Effect of 18-carbon cis and trans fatty acids on inflammatory responses of cultured human endothelial cells
Effect of 18-carbon cis and trans fatty acids on inflammatory responses of cultured human endothelial cells
The endothelium plays a key role in maintaining vascular homeostasis by regulating vascular tone and permeability. Endothelial dysfunction is a pro-inflammatory state characterized by chronic activation of the endothelium, which leads to atherosclerosis and cardiovascular disease (CVD). Intake of trans fatty acids (TFAs) is associated with an increased risk of CVD and other chronic diseases and this risk is usually associated with industrial TFAs rather than ruminant TFAs; however the effect of TFAs on inflammation remains unclear. The aim of this project was to compare the inflammatory response in cultured EA.hy926 endothelial cells (ECs) exposed to different 18-carbon trans fatty acids (trans vaccenic acid (TVA), elaidic acid (EA), cis vaccenic acid, conjugated cis-9,trans-11 and trans-10, cis-12 linoleic acids (CLAs)) of ruminant and industrial origin and to two 18-carbon cis fatty acids (oleic and linoleic).

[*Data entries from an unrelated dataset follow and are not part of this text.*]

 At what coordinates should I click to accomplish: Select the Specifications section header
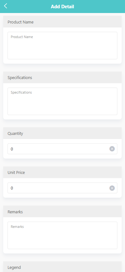click(63, 77)
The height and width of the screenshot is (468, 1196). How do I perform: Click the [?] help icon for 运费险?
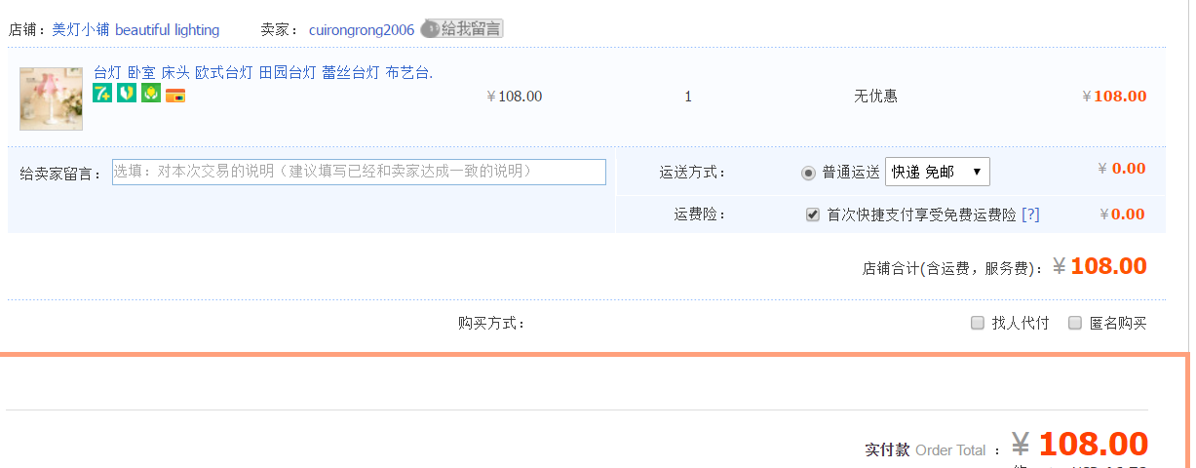tap(1030, 215)
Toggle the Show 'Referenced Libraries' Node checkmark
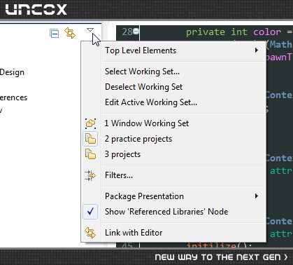This screenshot has width=293, height=265. [90, 212]
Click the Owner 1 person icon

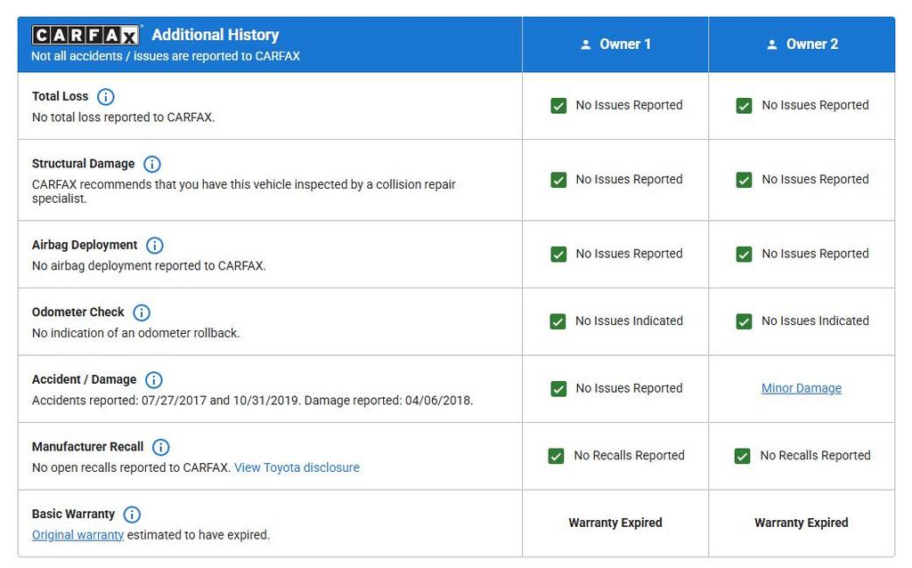585,45
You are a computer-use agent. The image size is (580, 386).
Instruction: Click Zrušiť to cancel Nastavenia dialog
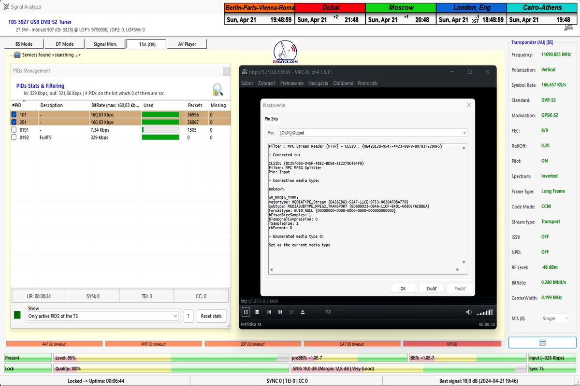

EA.hy926 cells remained viable at the different FA concentrations used, with the exception of CLA10,12 at 50 μM. In addition, the FAs tested were incorporated into ECs in culture in a dose dependent manner, and this incorporation was accompanied by the appearance of some metabolic products. EA increased production of most of the cytokines and adhesion molecules measured after inflammatory stimulation, while TVA caused their reduction in non-stimulated cells and showed a neutral effect in tumour necrosis factor (TNF)-α stimulated ECs. EA also showed some anti-inflammatory effects under basal conditions when used at low concentrations. In relation to the effect of the FAs on expression of inflammatory pathway genes, EA (50 µM) induced a significant upregulation of toll-like receptor (TLR)-4 and cyclooxygenase (COX)-2 gene expression in TNF-α stimulated cells. In contrast, TVA (1 µM) induced a significant downregulation of nuclear factor kappa B subunit 1 (NFκB1) in TNF-α stimulated cells. TVA (10 µM) also decreased the relative gene expression of COX-2 under basal conditions. EA (50 µM) induced a significant increase of THP-1 monocyte cell adhesion to ECs, both with and without TNF-α stimulation. In contrast, TVA (1 µM) reduced THP-1 monocyte adhesion, under basal conditions and after TNF-α stimulation, and decreased the level of surface expression of ICAM-1 when used at 50 µM.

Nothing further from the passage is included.